La gestione dietetica dipende dalla causa sottostante. Nell'anemia sideropenica è prioritario aumentare l'introito di ferro tramite carne rossa magra, legumi, spinaci e cereali fortificati. Nell'anemia megaloblastica, dovuta a carenza di vitamina B12 o folati, la dieta deve essere arricchita con uova, carne, latticini e verdure a foglia verde. Quando l'anemia è secondaria a infiammazione cronica, si raccomanda un’alimentazione ricca di antiossidanti, tramite pesce azzurro, verdure colorate, olio EVO e semi oleosi. Va infine ricordato che esiste anche una forma di anemia legata a malattie croniche, come infezioni persistenti, patologie infiammatorie o neoplastiche. In questi casi, l'anemia deriva da una ridotta disponibilità di ferro per il midollo osseo e una ridotta eritropoiesi mediata da infiammazione, e richiede un approccio terapeutico medico specifico e personalizzato.

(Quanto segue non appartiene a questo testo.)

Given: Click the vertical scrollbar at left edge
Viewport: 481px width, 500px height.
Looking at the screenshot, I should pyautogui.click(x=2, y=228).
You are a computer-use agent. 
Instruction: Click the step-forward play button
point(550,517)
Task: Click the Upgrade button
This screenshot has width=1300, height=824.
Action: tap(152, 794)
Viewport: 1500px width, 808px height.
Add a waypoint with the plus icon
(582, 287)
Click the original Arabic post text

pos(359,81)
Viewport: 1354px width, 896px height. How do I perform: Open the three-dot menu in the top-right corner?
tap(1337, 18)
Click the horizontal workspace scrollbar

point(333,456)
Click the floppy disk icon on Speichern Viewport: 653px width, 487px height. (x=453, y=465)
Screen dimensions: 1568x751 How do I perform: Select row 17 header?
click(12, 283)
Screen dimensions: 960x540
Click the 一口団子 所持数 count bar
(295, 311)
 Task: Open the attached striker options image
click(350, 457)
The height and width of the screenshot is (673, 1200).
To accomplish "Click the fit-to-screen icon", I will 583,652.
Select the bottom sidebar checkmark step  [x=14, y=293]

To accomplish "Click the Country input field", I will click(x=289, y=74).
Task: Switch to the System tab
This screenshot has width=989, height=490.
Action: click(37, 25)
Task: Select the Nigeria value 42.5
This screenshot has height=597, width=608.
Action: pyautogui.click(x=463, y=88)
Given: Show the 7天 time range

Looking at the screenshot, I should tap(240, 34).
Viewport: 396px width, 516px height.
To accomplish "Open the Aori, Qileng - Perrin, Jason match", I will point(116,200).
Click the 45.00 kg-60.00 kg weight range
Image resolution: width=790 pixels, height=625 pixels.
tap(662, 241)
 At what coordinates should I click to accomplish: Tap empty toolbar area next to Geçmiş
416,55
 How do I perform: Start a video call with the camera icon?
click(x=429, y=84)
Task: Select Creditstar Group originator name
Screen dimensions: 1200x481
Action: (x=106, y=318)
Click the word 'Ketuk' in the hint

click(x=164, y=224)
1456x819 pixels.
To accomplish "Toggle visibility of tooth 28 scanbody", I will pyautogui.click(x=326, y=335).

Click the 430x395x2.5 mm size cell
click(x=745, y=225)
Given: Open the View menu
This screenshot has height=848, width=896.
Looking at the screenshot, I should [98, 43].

La carenza di ferro è una minaccia silenziosa ma potente per i runner. Riconoscere i segnali precoci, monitorare regolarmente i parametri ematochimici e adottare strategie nutrizionali e terapeutiche appropriate permette non solo di preservare la salute, ma anche di ottimizzare la performance atletica. Il ferro, tuttavia, non deve essere integrato indiscriminatamente: a dosi elevate può favorire stress ossidativo, infiammazione e danni ai tessuti. Ogni integrazione deve essere sempre personalizzata, basata su evidenze scientifiche e supervisionata da professionisti esperti.